What you need to do -
Reproduce exactly the lines below from the one containing "Instruction: Open the About tab" through the one containing "Task: Click the checkmark", including both, and nothing else.

Extracted material -
══════

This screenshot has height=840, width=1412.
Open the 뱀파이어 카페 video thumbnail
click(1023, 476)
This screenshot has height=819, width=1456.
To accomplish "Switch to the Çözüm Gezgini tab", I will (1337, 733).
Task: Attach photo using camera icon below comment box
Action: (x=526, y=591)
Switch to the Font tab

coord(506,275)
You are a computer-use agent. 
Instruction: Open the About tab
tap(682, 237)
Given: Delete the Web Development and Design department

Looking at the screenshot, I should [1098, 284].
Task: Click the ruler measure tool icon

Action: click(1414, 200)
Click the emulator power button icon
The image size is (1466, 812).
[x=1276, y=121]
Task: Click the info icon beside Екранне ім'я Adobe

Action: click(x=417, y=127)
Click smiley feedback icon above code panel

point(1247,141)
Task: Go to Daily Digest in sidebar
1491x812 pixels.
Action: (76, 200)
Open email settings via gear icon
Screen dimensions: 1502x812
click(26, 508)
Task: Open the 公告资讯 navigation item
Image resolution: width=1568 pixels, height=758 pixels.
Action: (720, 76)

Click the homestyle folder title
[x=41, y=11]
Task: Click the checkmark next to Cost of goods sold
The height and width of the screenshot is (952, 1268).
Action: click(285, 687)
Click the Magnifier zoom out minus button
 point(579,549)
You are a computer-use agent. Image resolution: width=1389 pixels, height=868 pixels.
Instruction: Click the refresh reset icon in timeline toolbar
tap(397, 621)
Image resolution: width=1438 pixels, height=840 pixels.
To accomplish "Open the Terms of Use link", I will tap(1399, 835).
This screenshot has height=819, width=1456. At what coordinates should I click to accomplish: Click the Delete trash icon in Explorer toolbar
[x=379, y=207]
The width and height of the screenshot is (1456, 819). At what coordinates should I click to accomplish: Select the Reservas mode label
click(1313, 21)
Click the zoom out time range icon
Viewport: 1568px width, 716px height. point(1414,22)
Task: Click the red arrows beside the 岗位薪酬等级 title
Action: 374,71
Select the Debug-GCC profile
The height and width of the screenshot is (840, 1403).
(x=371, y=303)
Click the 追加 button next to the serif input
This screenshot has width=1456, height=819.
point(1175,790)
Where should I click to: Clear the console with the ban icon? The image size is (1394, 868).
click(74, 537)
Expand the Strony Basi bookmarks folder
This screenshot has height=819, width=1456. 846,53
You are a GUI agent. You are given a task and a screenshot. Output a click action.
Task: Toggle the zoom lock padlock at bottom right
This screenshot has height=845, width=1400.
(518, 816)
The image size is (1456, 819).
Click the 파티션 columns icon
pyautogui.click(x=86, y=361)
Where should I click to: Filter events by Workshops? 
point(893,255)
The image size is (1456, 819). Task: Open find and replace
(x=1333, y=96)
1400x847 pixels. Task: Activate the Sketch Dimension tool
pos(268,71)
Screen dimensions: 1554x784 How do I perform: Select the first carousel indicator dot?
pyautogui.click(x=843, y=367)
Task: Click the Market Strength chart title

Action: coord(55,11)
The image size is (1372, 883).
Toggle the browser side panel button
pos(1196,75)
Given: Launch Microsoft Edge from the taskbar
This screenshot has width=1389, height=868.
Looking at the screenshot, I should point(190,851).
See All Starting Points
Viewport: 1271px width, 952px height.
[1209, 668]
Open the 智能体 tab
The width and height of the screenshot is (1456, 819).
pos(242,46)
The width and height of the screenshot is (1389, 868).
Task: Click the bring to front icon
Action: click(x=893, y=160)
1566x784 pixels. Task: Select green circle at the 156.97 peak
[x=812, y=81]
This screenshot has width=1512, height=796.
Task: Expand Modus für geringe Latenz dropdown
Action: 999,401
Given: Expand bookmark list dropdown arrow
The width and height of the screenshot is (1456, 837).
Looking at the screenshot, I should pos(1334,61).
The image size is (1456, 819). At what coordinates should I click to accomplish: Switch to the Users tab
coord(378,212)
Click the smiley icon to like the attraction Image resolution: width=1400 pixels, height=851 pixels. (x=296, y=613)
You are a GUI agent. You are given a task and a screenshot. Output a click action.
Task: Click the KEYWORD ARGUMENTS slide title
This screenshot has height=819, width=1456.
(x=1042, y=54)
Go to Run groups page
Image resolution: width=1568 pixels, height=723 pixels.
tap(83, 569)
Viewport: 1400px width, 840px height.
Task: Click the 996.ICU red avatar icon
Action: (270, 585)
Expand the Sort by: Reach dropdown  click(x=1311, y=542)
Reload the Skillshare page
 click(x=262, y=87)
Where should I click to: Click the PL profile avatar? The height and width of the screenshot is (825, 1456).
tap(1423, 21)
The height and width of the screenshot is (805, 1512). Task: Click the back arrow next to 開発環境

══════

Output for this task -
Instruction: Open the About tab
tap(682, 237)
Given: Delete the Web Development and Design department

Looking at the screenshot, I should [1098, 284].
Task: Click the ruler measure tool icon

Action: click(1414, 200)
Click the emulator power button icon
The image size is (1466, 812).
[x=1276, y=121]
Task: Click the info icon beside Екранне ім'я Adobe

Action: click(x=417, y=127)
Click smiley feedback icon above code panel

point(1247,141)
Task: Go to Daily Digest in sidebar
1491x812 pixels.
Action: (76, 200)
Open email settings via gear icon
Screen dimensions: 1502x812
click(26, 508)
Task: Open the 公告资讯 navigation item
Image resolution: width=1568 pixels, height=758 pixels.
Action: (720, 76)

Click the homestyle folder title
[x=41, y=11]
Task: Click the checkmark next to Cost of goods sold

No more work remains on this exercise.